The first line of the entries below, the line containing "Task: Open the Facebook login link", and every line between them should be repeated exactly, and nothing else.

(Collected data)
▬▬▬▬▬▬▬▬▬▬

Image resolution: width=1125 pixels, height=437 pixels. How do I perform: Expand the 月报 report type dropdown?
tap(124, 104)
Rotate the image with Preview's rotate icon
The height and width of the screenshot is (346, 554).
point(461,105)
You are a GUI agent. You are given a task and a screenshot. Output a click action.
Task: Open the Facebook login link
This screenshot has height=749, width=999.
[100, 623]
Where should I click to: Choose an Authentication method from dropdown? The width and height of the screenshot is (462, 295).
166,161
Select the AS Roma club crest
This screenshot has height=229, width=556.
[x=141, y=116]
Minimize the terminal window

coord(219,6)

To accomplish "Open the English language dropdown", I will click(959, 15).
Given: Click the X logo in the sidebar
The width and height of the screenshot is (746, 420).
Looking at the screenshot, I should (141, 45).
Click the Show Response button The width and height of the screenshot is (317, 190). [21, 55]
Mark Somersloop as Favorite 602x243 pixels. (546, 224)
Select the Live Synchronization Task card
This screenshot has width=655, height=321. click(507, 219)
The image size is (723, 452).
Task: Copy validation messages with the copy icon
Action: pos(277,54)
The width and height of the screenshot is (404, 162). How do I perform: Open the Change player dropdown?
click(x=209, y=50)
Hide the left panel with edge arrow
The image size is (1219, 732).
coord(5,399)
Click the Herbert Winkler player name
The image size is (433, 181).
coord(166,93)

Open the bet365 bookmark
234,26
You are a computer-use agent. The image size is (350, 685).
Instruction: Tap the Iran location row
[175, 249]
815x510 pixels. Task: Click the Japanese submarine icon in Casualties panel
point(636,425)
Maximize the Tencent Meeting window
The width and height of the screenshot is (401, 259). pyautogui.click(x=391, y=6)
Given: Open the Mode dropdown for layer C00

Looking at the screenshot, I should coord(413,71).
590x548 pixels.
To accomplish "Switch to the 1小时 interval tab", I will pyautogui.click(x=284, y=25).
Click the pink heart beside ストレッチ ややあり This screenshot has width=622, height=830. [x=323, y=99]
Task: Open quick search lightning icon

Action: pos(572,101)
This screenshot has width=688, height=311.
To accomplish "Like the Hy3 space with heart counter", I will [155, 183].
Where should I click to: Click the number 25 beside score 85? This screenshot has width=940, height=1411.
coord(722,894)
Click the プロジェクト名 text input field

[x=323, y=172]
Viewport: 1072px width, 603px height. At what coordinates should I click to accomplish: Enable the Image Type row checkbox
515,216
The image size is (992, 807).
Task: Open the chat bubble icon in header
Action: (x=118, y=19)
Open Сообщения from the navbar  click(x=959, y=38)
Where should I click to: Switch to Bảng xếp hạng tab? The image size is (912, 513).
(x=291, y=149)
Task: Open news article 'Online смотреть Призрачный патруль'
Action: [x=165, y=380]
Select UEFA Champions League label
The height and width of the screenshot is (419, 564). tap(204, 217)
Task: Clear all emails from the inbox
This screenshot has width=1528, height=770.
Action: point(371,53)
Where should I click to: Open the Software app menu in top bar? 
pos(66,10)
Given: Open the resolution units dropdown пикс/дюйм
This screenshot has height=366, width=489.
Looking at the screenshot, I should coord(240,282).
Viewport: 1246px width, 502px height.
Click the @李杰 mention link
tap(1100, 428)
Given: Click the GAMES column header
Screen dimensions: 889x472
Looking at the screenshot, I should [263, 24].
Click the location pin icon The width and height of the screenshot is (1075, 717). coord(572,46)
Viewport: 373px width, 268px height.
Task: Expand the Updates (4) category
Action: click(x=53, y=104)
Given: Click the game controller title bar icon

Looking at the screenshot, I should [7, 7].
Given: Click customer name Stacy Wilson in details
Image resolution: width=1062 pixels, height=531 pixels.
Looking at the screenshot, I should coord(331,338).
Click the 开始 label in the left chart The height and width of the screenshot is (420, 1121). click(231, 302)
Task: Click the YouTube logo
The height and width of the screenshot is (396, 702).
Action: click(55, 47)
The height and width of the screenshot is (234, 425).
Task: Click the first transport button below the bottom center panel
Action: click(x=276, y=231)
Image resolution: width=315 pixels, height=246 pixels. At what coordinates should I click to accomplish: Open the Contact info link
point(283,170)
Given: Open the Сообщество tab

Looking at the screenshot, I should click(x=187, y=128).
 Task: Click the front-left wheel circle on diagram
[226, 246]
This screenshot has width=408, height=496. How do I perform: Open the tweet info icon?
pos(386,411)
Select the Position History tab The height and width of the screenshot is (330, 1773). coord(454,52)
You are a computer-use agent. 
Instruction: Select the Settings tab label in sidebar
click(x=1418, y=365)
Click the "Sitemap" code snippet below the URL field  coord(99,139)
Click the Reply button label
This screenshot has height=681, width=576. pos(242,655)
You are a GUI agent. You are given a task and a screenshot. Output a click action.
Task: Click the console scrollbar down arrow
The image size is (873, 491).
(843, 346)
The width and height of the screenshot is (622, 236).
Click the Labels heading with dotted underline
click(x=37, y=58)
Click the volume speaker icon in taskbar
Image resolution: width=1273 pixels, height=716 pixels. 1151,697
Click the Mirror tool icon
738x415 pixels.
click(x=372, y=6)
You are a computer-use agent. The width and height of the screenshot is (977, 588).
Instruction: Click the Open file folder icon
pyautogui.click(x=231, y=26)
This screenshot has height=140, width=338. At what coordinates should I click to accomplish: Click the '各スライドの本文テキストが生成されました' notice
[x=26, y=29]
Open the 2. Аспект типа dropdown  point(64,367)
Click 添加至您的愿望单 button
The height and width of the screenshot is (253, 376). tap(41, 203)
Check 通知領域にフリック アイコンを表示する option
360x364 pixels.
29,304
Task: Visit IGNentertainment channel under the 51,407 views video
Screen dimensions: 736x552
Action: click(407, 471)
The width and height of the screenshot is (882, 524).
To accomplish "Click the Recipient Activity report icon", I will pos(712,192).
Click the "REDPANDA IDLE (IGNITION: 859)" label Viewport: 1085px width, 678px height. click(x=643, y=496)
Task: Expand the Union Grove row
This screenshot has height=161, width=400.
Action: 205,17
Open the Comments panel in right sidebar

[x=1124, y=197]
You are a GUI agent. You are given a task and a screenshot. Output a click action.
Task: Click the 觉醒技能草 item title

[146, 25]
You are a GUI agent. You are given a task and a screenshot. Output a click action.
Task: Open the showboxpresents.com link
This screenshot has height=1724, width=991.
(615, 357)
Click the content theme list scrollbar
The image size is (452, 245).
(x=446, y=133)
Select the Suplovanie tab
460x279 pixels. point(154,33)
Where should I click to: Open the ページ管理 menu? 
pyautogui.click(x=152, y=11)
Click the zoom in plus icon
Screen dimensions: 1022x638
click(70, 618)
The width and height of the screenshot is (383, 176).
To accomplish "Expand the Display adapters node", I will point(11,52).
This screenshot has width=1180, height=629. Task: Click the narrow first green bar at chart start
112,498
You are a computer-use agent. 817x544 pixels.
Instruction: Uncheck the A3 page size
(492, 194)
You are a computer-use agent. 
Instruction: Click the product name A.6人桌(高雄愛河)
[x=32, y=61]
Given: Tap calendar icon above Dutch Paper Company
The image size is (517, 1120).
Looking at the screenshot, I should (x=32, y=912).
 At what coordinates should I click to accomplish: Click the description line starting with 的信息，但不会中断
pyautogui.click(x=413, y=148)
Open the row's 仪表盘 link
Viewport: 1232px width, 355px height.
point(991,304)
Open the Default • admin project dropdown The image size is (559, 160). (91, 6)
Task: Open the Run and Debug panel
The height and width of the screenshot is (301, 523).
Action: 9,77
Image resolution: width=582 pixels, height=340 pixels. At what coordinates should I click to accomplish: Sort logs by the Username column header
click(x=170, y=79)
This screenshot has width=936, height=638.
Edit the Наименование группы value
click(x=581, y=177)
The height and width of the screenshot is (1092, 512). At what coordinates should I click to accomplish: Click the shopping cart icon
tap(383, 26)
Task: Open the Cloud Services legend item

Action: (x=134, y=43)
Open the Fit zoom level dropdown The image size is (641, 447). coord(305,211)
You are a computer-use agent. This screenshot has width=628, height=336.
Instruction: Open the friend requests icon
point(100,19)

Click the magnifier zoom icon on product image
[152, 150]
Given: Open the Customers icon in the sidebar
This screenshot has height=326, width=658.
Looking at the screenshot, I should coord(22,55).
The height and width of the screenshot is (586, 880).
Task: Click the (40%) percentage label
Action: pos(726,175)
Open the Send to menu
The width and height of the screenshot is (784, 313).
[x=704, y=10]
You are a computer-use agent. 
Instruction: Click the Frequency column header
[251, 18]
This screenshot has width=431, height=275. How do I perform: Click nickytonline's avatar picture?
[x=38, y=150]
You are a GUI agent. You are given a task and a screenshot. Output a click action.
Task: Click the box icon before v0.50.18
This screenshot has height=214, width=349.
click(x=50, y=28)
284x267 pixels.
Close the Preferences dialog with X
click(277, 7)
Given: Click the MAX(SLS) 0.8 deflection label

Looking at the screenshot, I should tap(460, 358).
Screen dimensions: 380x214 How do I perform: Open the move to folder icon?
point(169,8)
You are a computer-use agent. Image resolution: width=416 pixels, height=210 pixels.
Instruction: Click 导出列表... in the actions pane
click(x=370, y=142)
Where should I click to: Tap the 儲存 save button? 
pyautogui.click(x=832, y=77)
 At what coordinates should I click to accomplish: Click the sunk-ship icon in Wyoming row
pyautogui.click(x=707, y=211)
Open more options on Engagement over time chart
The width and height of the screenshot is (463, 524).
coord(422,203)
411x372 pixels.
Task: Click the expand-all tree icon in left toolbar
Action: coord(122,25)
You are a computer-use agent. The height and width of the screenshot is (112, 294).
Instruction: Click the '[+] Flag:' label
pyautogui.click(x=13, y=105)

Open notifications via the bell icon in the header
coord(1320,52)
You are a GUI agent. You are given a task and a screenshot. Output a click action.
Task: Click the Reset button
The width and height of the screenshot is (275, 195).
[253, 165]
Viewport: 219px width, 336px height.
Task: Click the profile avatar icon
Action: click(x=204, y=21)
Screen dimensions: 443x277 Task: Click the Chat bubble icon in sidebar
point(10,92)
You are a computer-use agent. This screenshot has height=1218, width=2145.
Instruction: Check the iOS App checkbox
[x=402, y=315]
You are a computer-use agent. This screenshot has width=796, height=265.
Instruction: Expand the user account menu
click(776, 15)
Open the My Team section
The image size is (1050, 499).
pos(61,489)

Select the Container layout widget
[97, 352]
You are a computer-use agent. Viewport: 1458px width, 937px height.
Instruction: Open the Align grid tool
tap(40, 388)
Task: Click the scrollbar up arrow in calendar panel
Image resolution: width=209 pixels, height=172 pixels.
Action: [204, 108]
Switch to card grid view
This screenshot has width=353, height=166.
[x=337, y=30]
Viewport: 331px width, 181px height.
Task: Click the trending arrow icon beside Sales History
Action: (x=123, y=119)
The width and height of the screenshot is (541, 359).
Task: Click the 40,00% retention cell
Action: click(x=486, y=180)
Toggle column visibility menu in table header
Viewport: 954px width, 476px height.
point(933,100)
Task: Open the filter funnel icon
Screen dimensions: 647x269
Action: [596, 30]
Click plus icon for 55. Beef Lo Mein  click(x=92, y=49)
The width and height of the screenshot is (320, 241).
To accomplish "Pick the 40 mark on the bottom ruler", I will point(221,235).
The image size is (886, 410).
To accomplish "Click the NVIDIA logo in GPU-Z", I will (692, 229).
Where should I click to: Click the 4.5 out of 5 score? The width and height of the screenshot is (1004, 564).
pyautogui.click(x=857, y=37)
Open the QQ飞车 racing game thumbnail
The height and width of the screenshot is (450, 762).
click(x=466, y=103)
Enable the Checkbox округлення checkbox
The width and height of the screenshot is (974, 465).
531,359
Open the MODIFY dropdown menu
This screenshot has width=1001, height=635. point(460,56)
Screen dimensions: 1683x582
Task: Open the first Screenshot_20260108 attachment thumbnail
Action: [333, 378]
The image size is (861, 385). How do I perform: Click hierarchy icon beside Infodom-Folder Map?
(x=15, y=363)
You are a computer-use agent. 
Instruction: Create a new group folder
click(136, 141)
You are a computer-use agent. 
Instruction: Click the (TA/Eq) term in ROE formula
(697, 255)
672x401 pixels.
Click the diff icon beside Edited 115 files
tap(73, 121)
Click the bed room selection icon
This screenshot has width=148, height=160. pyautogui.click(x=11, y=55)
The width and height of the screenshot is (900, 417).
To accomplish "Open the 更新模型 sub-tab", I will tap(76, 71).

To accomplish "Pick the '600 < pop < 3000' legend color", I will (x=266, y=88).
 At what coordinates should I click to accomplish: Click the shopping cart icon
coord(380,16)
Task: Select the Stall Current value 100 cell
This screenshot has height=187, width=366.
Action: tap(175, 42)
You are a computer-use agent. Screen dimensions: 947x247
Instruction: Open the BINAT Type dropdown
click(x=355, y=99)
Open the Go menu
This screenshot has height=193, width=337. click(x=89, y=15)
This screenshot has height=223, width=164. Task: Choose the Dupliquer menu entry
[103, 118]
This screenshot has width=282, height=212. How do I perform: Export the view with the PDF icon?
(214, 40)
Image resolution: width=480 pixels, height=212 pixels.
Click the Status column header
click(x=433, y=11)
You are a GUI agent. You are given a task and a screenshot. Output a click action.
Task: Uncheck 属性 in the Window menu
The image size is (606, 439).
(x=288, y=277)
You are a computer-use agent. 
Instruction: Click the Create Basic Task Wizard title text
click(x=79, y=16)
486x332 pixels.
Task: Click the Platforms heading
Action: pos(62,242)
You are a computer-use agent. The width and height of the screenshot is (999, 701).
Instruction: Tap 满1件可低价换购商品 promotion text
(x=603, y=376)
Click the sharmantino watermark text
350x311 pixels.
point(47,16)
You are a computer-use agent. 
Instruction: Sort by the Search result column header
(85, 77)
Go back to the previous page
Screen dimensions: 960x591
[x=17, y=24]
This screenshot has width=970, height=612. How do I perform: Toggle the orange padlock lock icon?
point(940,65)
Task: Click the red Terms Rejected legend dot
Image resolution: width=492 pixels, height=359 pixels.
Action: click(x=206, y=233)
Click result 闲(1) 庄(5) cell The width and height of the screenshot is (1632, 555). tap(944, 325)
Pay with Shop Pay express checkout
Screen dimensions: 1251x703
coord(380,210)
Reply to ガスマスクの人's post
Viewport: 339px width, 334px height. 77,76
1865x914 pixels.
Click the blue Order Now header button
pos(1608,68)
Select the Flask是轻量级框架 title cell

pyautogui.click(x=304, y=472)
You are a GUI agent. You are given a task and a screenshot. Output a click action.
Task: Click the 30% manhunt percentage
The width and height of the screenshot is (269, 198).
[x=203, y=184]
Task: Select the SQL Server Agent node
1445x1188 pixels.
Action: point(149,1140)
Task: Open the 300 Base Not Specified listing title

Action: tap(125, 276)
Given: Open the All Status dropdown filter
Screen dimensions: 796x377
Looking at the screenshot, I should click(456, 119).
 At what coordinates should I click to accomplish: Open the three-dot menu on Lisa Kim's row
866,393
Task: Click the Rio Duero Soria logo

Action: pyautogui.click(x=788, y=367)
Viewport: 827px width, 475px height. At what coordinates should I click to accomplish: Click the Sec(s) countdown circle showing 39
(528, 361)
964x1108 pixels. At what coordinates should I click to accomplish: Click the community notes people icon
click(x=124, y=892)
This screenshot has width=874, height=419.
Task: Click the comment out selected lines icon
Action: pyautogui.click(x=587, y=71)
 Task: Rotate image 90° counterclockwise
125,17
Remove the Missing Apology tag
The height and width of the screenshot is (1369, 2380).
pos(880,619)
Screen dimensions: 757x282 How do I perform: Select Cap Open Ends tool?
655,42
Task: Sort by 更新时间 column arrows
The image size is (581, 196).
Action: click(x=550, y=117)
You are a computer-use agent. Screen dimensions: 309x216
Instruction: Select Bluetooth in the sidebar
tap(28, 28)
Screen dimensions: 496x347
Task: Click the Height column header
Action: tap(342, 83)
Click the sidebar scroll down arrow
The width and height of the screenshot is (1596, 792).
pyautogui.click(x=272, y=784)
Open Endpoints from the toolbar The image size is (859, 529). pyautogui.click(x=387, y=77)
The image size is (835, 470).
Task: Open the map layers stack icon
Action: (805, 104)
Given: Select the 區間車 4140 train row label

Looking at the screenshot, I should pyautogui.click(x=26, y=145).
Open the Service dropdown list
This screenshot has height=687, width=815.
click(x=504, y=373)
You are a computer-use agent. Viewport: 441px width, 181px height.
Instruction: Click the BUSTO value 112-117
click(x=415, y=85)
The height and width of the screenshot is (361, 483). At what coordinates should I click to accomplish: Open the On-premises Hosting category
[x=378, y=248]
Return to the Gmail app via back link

▬▬▬▬▬▬▬▬▬▬

> ANSWER AREA
Image resolution: width=1125 pixels, height=437 pixels. How do I perform: Expand the 月报 report type dropdown?
tap(124, 104)
Rotate the image with Preview's rotate icon
The height and width of the screenshot is (346, 554).
point(461,105)
You are a GUI agent. You are given a task and a screenshot. Output a click action.
Task: Open the Facebook login link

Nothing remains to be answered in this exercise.